We just stop here as this post is getting too long. More examples, techniques and discussions will be introduced in the Part II of this tutorial.

References and resources

1. Monads are Elephants, Part 1 ~ Part 4, is a gentle and pragmatic tutorial that explains exactly what a Scala programmer needs to know to exploit monads. Scala Monads: Declutter Your Code With Monadic Design is one of the videos on YouTube that teaches you how to write modular and extensible programs with monadically structured code.

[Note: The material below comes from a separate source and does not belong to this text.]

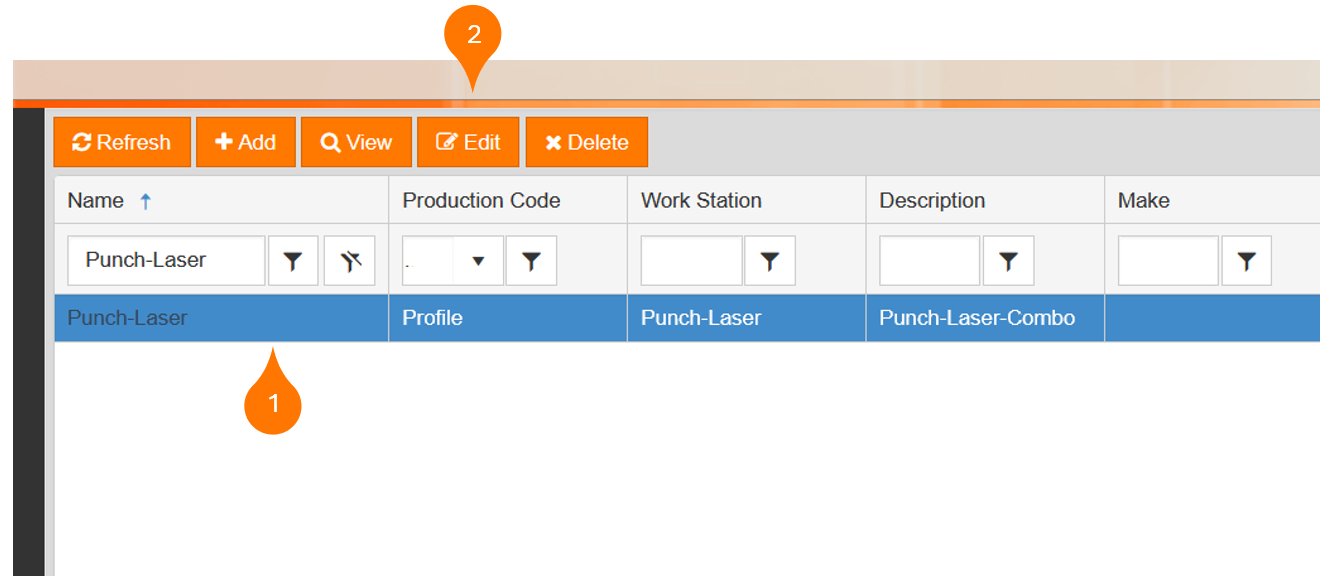This screenshot has height=586, width=1344.
Task: Sort by the Work Station column header
Action: pyautogui.click(x=701, y=200)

2. Many excellent papers and slides about monads could be found in the homepage of Philip Wadler, one of the most enthusiastic advocates of monadic design in the FP community. Among others, The Essence of Functional Programming and Monads for Functional Programming are two must-reads for anyone who is struggling to turn monadic reasoning into his intuitions.
3. For a general and rigid mathematical treatment of monads, see e.g., Arrows, Structures, and Functors: The Categorical Imperative, where Section 10.2 describes monads as generalized monoids in a way that basically makes everything that we can write down or model using abstract syntax a monad. Mathematically mature computer science readers will find everything they need to know about the subject in the celebrated book Categories for the Working Mathematician by Mac Lane, the co-founder of category theory.
4. There are also books available online that introduce programmers with moderate math background into the subject, including Category Theory for Computing Science by M. Barr and C. Wells, and Computational Category Theory by D.E. Rydeheard and R.M. Burstall. Also check this thread and references therein about the relations between category theory, type theory, and functional programming.